Please return only the lines between the line with "1456x824 pixels. How" and the final line of the entries, both included, and exclude pictures.

[Records from a data collection]
# # # # #
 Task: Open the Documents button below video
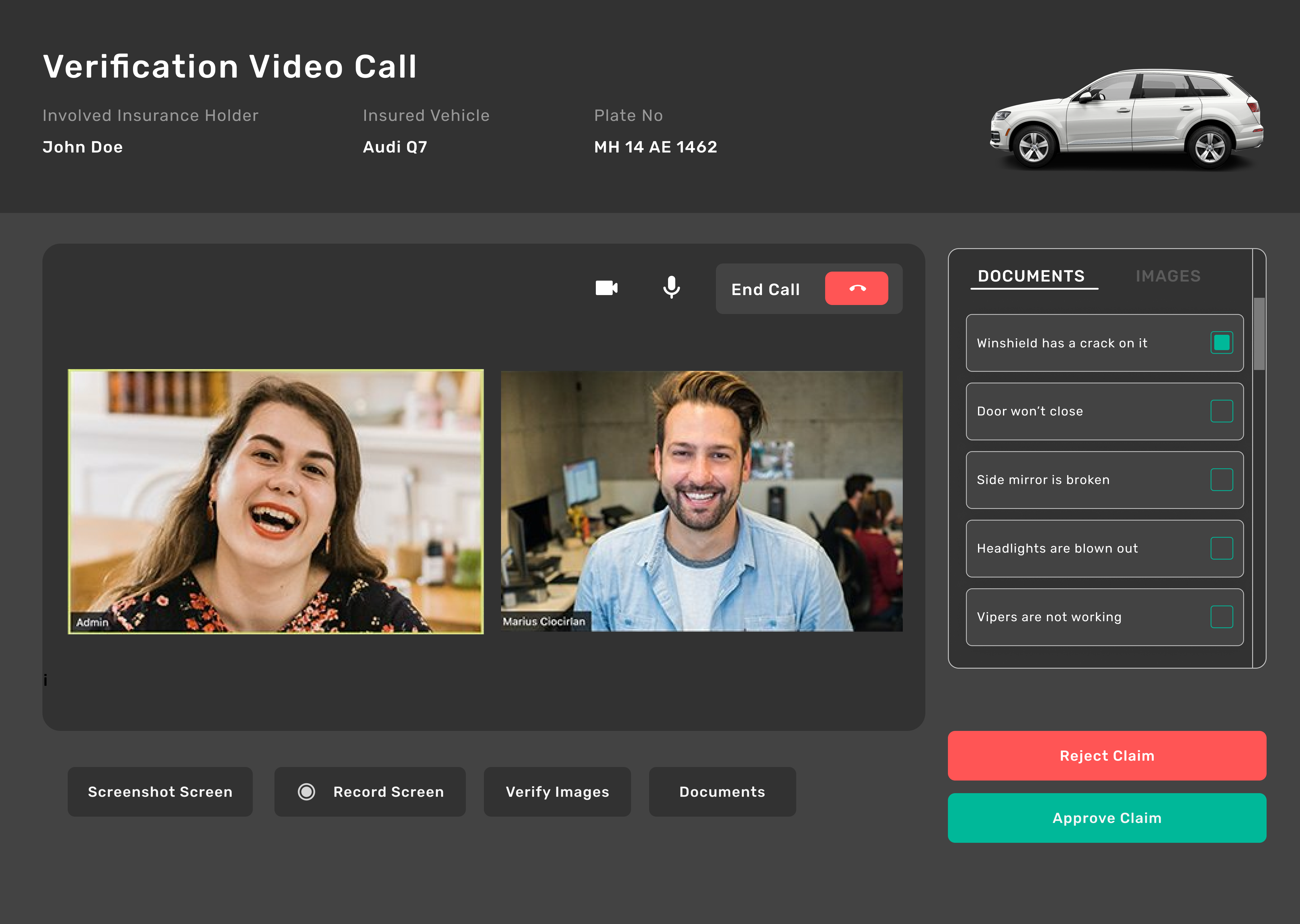(x=722, y=791)
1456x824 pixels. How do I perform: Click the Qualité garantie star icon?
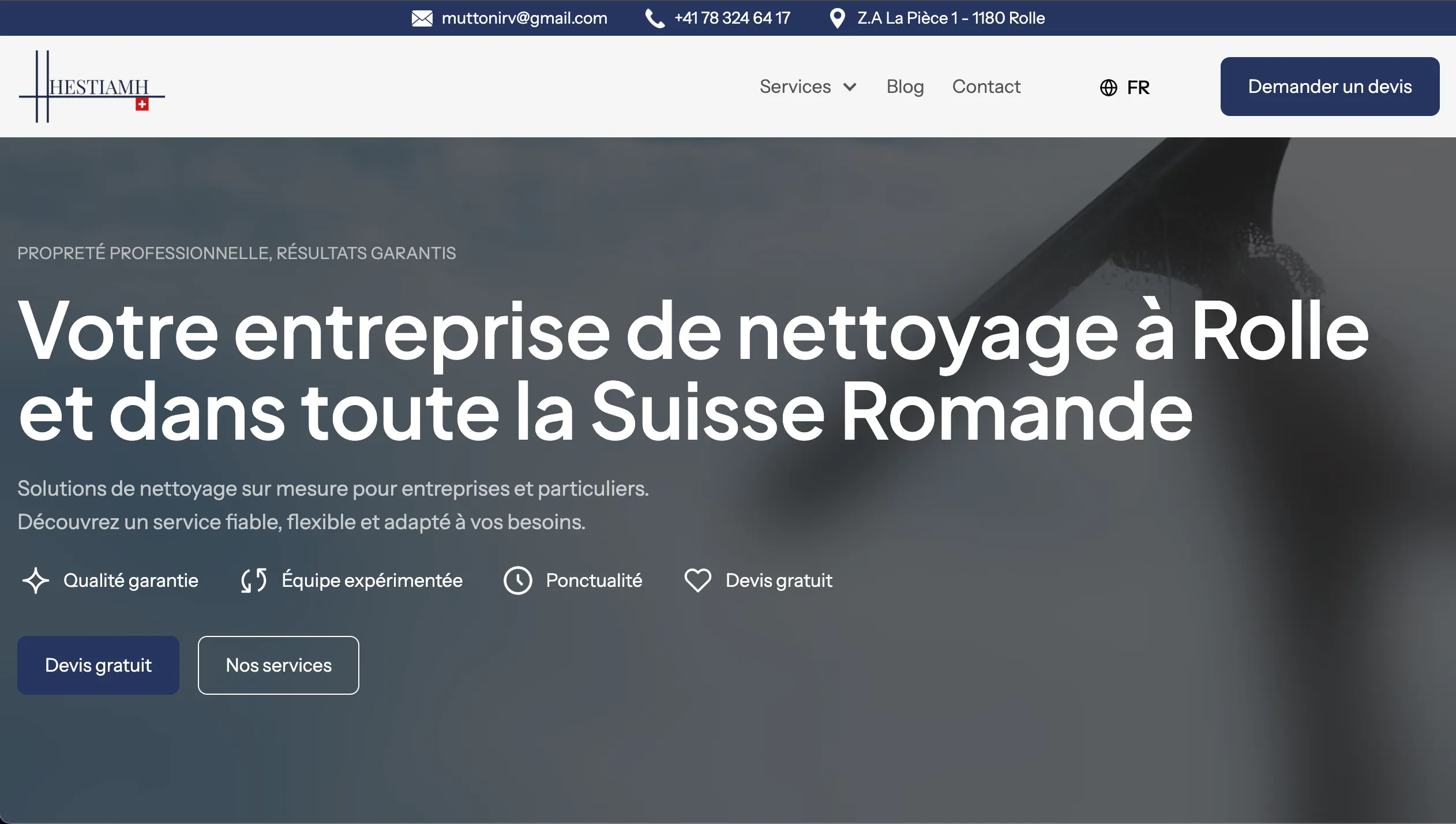pyautogui.click(x=36, y=580)
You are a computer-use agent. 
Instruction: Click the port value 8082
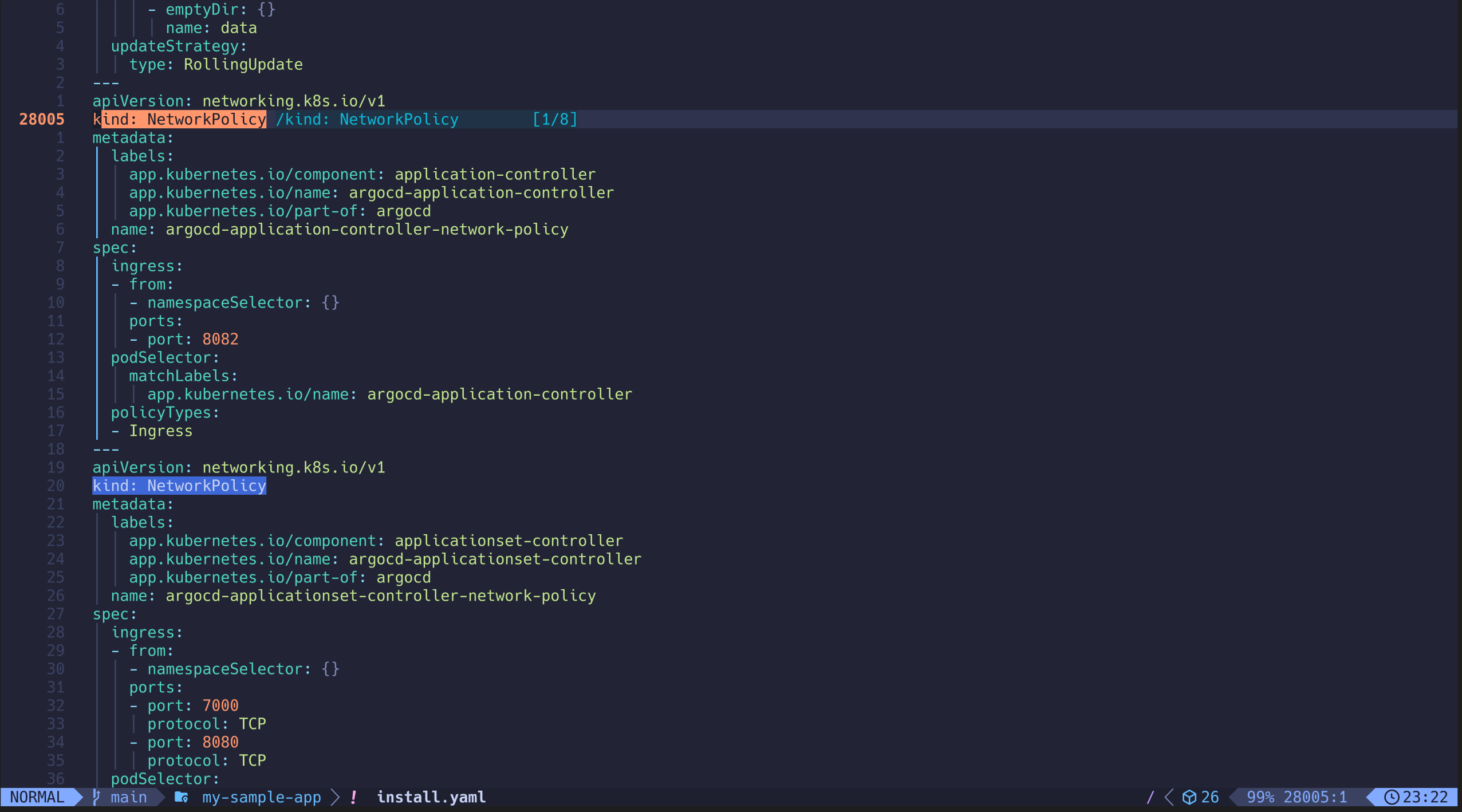point(220,339)
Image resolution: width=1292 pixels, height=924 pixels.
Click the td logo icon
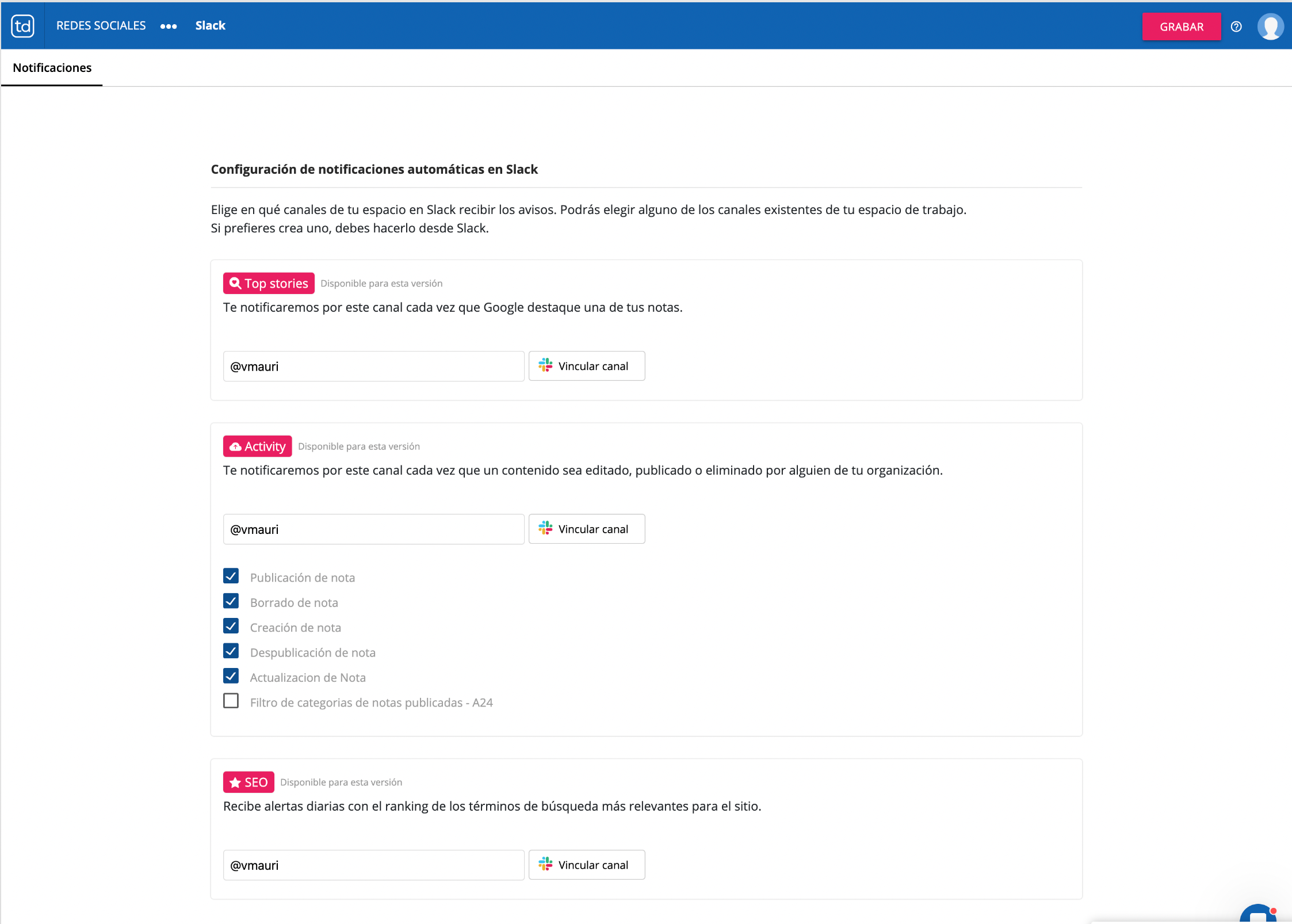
# # # # #
● Solution to this task
1456x824 pixels. How do I perform: Click the Qualité garantie star icon?
pyautogui.click(x=36, y=580)
You are a computer-use agent. 
Instruction: Click the port value 8082
point(220,339)
Image resolution: width=1292 pixels, height=924 pixels.
Click the td logo icon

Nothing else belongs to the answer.